Fiction's intersections, with puffins

As I was making coffee this morning, I saw a doe and her family grazing in the meadow my cabin faces (which now has an enormous crop of mushrooms of a variety of colors, sizes, and shapes). I've been waiting for them to appear and assume that the snow was the reason I hadn't seen them earlier.

I've been reading Fiction's Present: Situating Contemporary Narrative Innovation, ed. by R.M. Berry and Jeffrey R. Di Leo. Although its specific focus is the genre known as "innovative fiction," the essays in the book demand that the reader conceptualize "fiction's present"--i.e., "the intersection of everything that has been and everything that it will become"-- in terms of both its past and its future. And not only conceptualize it, but take an active role in determining what it is. Critics' constructions of fiction's present, as the editors point out in their introduction, are narrowly conceived, ignoring most fiction and recognizing only a tiny portion of the fiction that is published and read. As a remedy to that narrowness, the editors urge "writers and critics to exercise leadership" in challenging the dominant version of "fiction's present." They are of course addressing the readership of the book (which I suspect might be entirely made up of writers and critics) and are most interested in the exclusion of innovative fiction from "fiction's present." But I can't help reading this call as broader, particularly in light of the concluding words of the editors' introduction:
The present and dominant appear synonymous only to the dominant. If our current valuing of diverse voices and perspectives is to produce a present, then it must show itself to be the present meaning of postmodernism's account of voice and modernism's account of point of view. In this way, our freedom from their history is achieved. Although prior to inhabiting a present no one knows what will produce one, the testimony of psychoanalysis is that repressing the past leads only to compulsion. For the twenty-first century to liberate a new episode in the history of fiction, writers and critics will need to locate points of contact between the formal conditions of reading and writing and the demands of a multicultural globally organized technologically complex, and economically constrained world. To demand that fiction accommodate itself to this history without acknowledging the historical specificity of fiction itself is to erase it. The present cannot be the past's denial. It is the absence of any need for denial. From such openness, the future is born.
I suspect I'll be writing more about this over the next few days. I'm not sure if it's only "the dominant" to whom the present and the dominant appear to be synonymous. There are, after all, so many different kinds of marginality...

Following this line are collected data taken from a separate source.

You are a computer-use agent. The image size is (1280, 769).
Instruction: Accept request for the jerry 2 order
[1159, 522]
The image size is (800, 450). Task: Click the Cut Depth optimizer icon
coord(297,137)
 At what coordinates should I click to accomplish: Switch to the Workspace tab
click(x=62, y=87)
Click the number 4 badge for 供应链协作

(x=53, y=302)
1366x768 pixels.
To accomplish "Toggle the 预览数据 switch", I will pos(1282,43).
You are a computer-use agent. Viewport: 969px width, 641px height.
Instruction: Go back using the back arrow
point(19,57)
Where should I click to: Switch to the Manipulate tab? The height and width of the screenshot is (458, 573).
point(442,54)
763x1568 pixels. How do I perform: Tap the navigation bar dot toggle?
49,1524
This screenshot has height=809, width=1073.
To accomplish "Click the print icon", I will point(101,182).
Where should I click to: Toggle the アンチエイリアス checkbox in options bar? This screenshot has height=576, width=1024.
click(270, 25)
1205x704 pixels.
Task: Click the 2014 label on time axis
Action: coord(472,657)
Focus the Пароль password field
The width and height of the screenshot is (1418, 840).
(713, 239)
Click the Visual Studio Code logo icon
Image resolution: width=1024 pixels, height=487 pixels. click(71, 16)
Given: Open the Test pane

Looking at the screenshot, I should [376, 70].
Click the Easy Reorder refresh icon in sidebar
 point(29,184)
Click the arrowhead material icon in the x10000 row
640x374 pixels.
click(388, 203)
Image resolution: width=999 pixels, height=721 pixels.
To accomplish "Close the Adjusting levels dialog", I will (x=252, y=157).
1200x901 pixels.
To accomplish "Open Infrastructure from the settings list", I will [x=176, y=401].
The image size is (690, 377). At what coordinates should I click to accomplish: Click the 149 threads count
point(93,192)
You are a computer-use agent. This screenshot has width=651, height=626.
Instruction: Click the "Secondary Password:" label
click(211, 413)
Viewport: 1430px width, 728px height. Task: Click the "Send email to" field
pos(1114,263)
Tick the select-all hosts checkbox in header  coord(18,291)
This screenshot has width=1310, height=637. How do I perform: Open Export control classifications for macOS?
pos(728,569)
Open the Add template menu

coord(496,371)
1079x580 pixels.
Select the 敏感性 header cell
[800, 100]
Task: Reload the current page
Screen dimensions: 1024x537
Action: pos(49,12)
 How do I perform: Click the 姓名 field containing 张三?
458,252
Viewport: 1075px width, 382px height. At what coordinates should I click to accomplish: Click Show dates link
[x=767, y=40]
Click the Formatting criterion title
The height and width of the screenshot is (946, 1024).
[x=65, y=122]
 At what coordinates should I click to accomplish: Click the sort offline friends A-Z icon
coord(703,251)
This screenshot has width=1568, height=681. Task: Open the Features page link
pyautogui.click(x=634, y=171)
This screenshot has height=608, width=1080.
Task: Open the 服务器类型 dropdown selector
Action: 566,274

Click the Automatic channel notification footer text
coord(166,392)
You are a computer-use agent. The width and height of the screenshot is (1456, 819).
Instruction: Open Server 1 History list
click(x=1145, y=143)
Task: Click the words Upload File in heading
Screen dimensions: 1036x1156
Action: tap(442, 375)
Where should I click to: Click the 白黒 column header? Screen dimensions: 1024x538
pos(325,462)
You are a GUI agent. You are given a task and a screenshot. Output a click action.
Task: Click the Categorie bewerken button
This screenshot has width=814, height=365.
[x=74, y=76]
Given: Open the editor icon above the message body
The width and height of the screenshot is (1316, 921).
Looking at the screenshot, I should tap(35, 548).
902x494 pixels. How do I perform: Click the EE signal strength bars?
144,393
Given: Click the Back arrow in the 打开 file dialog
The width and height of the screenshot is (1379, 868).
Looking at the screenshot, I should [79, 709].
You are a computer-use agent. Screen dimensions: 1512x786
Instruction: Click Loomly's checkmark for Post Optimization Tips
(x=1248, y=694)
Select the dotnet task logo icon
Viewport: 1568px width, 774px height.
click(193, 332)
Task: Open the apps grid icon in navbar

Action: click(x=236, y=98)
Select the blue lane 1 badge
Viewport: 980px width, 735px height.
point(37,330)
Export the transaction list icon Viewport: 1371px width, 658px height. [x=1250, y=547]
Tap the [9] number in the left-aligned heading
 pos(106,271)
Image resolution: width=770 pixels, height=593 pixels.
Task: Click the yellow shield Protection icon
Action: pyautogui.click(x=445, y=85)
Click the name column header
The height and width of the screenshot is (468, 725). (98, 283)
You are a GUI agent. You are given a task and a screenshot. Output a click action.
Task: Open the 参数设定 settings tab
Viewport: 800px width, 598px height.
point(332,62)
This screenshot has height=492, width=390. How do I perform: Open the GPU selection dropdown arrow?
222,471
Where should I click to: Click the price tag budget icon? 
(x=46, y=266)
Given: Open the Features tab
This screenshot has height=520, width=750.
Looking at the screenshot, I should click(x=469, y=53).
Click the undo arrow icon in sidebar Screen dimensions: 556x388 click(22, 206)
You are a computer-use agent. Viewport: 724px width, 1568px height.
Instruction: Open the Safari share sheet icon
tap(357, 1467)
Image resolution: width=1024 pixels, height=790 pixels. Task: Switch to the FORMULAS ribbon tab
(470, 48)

In the meantime, I can't help but report on some birding I did yesterday with Tom, who drove up to take me to lunch and then shopping for the week's groceries. Downtown in Port Townsend, at Point Hudson, we watched a few harlequin ducks swimming and dabbling near the shore, and a killdeer. The highlight of the day, though, was watching a crowd of horned puffins in Admiralty Inlet swimming and diving, with several hooded mergansers and western grebes clustered nearby. (The fishing, we conjecture, must have been very good in that spot.) I was also delighted to see a Northern Flicker (a woodpecker with highly visible orange markings) perching near the top of a fir tree near my cabin. There was no wind to speak of, and the sun shone down upon us, and so the day felt positively balmy.